There are a few exceptions to this rule for those deemed to be eligible designated beneficiaries. These beneficiaries may still be able to use a stretch IRA and are not subject to the 10-year rule.

Never one to make things easy, the IRS has proposed regulations (from February 2022) that added a second requirement for beneficiaries who inherit IRAs from those who died after reaching their required beginning date, or RBD, for taking required minimum distributions. So that you know, the RBD date is generally April 1 of the year after the year the IRA owner turns 73. The IRS said this group of beneficiaries also must take annual RMDs for years one through nine of the 10-year rule term.

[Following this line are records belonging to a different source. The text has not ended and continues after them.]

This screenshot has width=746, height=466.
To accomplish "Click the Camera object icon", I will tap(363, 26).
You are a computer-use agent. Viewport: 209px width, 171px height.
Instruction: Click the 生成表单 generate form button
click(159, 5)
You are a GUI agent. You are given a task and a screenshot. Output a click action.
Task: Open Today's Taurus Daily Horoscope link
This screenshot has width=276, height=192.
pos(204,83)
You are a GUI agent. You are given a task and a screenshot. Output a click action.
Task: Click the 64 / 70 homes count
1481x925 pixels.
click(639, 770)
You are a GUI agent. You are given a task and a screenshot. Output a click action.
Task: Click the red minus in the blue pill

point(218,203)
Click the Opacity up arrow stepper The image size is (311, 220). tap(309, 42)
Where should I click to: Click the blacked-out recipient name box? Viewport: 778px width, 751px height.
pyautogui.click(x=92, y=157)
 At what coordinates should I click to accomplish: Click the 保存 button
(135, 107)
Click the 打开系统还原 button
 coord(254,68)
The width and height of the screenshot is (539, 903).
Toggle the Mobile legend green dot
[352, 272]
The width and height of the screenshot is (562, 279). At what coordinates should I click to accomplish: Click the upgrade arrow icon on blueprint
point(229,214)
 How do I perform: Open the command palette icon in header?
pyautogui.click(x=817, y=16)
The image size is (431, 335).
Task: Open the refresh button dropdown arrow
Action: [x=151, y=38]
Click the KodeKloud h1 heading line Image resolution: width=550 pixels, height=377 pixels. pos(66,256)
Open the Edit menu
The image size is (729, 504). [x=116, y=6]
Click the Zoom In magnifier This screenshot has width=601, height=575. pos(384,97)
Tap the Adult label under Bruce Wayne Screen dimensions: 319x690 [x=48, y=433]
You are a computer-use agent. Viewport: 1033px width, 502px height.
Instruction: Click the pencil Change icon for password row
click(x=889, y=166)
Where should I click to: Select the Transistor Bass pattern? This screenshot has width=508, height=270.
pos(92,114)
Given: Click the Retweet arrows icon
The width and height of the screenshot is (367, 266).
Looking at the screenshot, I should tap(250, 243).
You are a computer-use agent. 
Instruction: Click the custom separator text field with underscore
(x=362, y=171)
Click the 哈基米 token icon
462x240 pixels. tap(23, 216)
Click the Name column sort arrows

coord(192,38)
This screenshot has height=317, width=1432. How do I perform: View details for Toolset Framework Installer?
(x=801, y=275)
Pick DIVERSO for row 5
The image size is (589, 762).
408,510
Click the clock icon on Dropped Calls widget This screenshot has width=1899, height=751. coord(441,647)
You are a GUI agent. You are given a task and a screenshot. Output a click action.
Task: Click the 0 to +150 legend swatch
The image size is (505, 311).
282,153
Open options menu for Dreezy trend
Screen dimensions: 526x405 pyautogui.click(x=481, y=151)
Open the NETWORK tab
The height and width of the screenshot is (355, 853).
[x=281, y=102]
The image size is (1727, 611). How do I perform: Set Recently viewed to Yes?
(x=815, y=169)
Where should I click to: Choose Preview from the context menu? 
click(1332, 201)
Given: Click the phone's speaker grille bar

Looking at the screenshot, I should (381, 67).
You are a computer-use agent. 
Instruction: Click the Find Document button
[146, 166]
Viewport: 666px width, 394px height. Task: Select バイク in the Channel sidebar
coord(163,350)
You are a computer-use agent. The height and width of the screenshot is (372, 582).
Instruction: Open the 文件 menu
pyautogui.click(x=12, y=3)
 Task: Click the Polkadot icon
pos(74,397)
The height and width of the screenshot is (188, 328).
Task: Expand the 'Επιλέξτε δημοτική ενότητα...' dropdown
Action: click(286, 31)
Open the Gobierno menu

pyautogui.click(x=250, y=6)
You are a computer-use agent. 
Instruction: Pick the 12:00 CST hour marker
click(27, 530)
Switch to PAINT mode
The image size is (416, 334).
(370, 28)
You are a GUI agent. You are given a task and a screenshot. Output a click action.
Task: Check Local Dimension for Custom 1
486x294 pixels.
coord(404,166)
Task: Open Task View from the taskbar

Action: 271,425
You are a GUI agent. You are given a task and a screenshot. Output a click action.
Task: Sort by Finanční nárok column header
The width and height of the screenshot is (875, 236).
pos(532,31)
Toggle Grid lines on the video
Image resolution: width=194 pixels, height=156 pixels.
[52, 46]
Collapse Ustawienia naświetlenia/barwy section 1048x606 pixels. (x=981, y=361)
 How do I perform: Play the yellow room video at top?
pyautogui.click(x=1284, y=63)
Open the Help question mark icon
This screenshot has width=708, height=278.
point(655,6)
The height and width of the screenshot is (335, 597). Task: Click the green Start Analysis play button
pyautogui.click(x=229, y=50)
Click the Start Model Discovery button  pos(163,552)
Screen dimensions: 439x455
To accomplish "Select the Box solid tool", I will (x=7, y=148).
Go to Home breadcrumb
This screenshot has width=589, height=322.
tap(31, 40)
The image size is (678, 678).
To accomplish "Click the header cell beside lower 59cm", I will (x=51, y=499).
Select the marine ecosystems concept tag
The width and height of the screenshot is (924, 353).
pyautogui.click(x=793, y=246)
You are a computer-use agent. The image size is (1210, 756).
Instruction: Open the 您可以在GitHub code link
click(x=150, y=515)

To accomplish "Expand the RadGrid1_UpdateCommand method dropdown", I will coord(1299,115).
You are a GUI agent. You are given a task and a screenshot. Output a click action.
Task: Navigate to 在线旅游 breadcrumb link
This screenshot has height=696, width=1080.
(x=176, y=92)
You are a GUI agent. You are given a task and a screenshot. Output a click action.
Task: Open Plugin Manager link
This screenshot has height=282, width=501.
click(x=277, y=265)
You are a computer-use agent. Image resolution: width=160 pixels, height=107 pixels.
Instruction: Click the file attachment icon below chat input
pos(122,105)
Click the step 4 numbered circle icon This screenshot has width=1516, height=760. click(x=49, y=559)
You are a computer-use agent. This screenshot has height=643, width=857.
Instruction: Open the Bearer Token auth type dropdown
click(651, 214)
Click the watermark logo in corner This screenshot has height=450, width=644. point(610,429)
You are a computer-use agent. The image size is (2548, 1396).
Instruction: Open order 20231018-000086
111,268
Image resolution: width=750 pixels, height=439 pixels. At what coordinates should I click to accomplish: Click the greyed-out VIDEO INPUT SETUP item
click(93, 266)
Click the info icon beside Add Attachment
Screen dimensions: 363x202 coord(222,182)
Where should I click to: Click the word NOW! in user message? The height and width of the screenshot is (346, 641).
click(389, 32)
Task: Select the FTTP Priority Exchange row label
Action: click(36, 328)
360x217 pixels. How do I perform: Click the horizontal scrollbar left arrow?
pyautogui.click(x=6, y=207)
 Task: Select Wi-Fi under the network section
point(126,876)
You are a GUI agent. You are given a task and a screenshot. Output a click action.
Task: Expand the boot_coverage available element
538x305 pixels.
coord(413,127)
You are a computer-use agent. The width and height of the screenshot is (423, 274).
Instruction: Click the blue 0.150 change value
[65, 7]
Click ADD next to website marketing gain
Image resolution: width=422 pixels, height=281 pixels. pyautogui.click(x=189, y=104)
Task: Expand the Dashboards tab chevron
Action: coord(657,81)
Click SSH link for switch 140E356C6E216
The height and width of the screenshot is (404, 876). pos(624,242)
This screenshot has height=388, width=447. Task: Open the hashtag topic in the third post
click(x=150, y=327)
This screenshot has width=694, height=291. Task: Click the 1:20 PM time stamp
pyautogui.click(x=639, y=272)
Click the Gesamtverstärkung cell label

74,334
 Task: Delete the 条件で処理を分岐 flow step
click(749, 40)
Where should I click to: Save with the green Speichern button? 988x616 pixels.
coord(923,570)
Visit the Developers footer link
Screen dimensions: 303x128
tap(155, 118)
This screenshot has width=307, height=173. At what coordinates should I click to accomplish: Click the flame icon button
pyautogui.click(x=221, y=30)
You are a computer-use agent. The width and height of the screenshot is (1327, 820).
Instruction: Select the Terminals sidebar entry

This additional provision has been controversial and confusing. Recognizing this issue, the IRS, for the fourth year in a row, has waived those RMDs by saying there will be no IRS penalty for failing to take them. Remember that not taking RMDs could mean larger ones in the future, which could increase your overall tax burden on your inheritance.

10-year rule for inherited Roth IRAs

Notice 2024-35 will not apply to your account if you have an Inherited Roth IRA. Under the 10-year rule, Inherited Roth IRAs are not subject to RMDs in years one through nine, regardless of the deceased's age. If you don't need the money, you might want to leave the funds in your Roth IRA for as long as possible for as much of the 10-year period. Your account will grow tax-free and can be withdrawn tax-free in the future.

The exception here would be if you still need to max out your Roth workplace retirement plan and Roth IRA each year. It could be wise to pull enough from your Inherited Roth IRA to be able to afford increasing your contributions to make the maximum contribution each year to these accounts.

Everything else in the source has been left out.